Rabbeinu Yonah’s commentary about Avraham emphasizes this contrast. Not only should we see ourselves in the stranger, that is, rush to greet her and make her feel at home. Rabbeinu Yonah tells us to set up our abodes so they are situated where the stranger sojourns; we should build our homes so that no matter the direction in which the stranger is traveling, he will find us and enter our spaces easily, finding them warm and welcoming.

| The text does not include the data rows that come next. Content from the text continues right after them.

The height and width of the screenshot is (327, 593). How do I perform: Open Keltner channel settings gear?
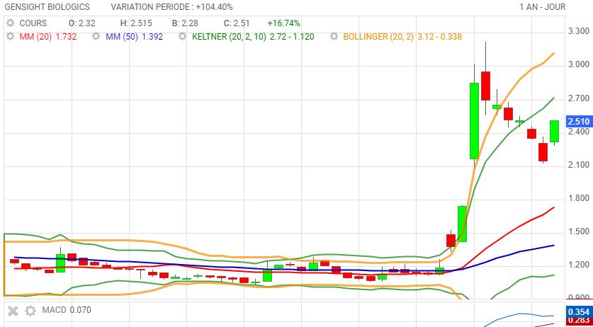(x=184, y=36)
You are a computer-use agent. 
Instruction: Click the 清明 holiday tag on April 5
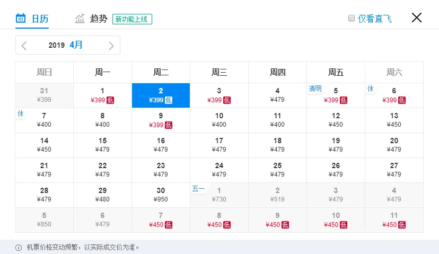tap(315, 89)
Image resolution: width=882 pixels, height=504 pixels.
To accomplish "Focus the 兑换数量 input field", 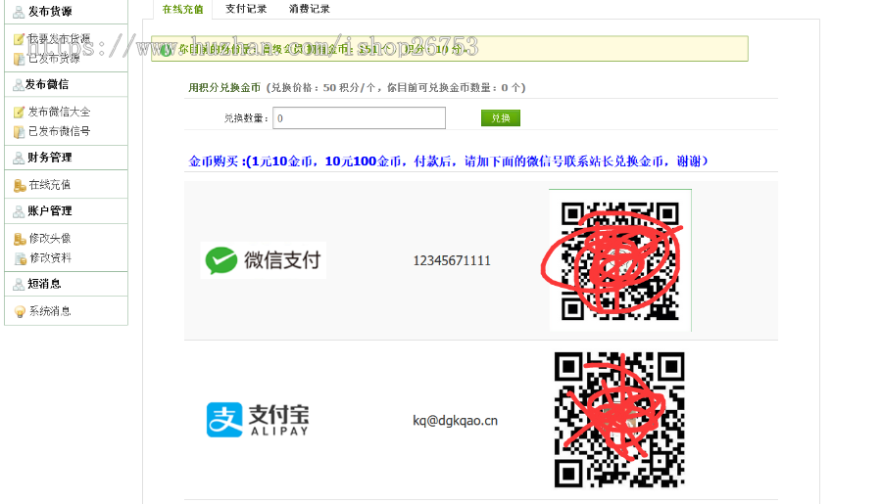I will click(x=359, y=118).
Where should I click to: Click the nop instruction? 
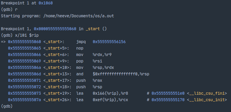[x=80, y=48]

We should be inspired to think about the effect such a recipe for hospitality has on us: A home in the middle of a well-traveled spot means that a diverse set of travelers will enter. The host in such a home would meet people with a multitude of life experiences, from myriad backgrounds, and having varying perspectives and opinions. This host would naturally and organically cultivate empathy for those around him by understanding where they’re coming from and what their needs are. A home filled with a conglomerate of people also means its host becomes sensitive to the many different types of needs that people have. Some are definitely monetary, as Yosi ben Yochanan’s original statement in the Mishna reveals, but many are emotional, spiritual, physical.
This is particularly on my mind as we enter the high school admissions season. All of our community’s eighth graders deserve to feel that our community is opening its doors to them, looking for ways to accept their unique selves and perspectives and fill their needs. Current studies show that adolescents are especially vulnerable now—they’re experiencing anxiety, depression and other emotional challenges at increasingly higher rates than ever before.
Like Avraham, we should be running to greet them and offering multiple entry points into our schools. We need to show our children that our tent is wide and generous enough to shelter them.
Tikvah Wiener is head of school of The Idea School, an Orthodox, project-based learning high school in Tenafly, New Jersey. She lives in Teaneck.